Records from a data source
[start]

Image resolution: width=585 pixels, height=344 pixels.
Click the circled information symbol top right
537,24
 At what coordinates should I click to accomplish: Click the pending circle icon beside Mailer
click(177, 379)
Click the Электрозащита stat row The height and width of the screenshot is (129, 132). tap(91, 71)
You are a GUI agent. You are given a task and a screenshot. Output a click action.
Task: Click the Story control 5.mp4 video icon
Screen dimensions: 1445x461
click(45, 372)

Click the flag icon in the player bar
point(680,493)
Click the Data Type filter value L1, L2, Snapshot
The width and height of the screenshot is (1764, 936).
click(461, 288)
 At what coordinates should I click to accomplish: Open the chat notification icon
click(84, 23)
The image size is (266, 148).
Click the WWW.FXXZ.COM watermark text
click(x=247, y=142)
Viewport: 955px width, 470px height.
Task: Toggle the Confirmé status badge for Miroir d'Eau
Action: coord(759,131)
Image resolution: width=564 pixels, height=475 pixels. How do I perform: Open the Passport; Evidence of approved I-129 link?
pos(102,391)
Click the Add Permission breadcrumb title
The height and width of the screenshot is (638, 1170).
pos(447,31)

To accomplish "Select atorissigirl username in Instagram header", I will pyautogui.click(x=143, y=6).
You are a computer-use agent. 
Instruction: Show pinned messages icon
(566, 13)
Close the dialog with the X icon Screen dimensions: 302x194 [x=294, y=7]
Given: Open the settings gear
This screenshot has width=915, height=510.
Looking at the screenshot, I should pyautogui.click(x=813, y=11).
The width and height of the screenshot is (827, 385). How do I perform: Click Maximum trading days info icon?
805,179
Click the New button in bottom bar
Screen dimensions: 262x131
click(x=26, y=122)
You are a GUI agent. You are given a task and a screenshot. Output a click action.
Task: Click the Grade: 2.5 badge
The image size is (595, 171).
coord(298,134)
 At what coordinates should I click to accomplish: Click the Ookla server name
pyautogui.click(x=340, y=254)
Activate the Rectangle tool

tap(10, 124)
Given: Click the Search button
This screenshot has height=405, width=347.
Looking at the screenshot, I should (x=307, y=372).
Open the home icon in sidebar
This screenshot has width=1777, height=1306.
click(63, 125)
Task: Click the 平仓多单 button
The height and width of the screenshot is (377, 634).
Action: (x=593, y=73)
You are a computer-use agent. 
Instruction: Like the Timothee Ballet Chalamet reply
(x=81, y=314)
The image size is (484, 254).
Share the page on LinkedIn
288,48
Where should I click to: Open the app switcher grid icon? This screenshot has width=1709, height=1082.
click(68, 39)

[end]

Write out all of the lines above again, switching "GUI agent" to "interface agent" wherever it occurs. Keep everything else the same.

Image resolution: width=585 pixels, height=344 pixels.
Click the circled information symbol top right
537,24
 At what coordinates should I click to accomplish: Click the pending circle icon beside Mailer
click(177, 379)
Click the Электрозащита stat row The height and width of the screenshot is (129, 132). tap(91, 71)
You are a interface agent. You are given a task and a screenshot. Output a click action.
Task: Click the Story control 5.mp4 video icon
Screen dimensions: 1445x461
click(45, 372)

Click the flag icon in the player bar
point(680,493)
Click the Data Type filter value L1, L2, Snapshot
The width and height of the screenshot is (1764, 936).
click(461, 288)
 At what coordinates should I click to accomplish: Open the chat notification icon
click(84, 23)
The image size is (266, 148).
Click the WWW.FXXZ.COM watermark text
click(x=247, y=142)
Viewport: 955px width, 470px height.
Task: Toggle the Confirmé status badge for Miroir d'Eau
Action: coord(759,131)
Image resolution: width=564 pixels, height=475 pixels. How do I perform: Open the Passport; Evidence of approved I-129 link?
pos(102,391)
Click the Add Permission breadcrumb title
The height and width of the screenshot is (638, 1170).
pos(447,31)

To accomplish "Select atorissigirl username in Instagram header", I will pyautogui.click(x=143, y=6).
You are a computer-use agent. 
Instruction: Show pinned messages icon
(566, 13)
Close the dialog with the X icon Screen dimensions: 302x194 [x=294, y=7]
Given: Open the settings gear
This screenshot has width=915, height=510.
Looking at the screenshot, I should pyautogui.click(x=813, y=11).
The width and height of the screenshot is (827, 385). How do I perform: Click Maximum trading days info icon?
805,179
Click the New button in bottom bar
Screen dimensions: 262x131
click(x=26, y=122)
You are a interface agent. You are given a task and a screenshot. Output a click action.
Task: Click the Grade: 2.5 badge
The image size is (595, 171).
coord(298,134)
 At what coordinates should I click to accomplish: Click the Ookla server name
pyautogui.click(x=340, y=254)
Activate the Rectangle tool

tap(10, 124)
Given: Click the Search button
This screenshot has height=405, width=347.
Looking at the screenshot, I should (x=307, y=372).
Open the home icon in sidebar
This screenshot has width=1777, height=1306.
click(63, 125)
Task: Click the 平仓多单 button
The height and width of the screenshot is (377, 634).
Action: (x=593, y=73)
You are a computer-use agent. 
Instruction: Like the Timothee Ballet Chalamet reply
(x=81, y=314)
The image size is (484, 254).
Share the page on LinkedIn
288,48
Where should I click to: Open the app switcher grid icon? This screenshot has width=1709, height=1082.
click(68, 39)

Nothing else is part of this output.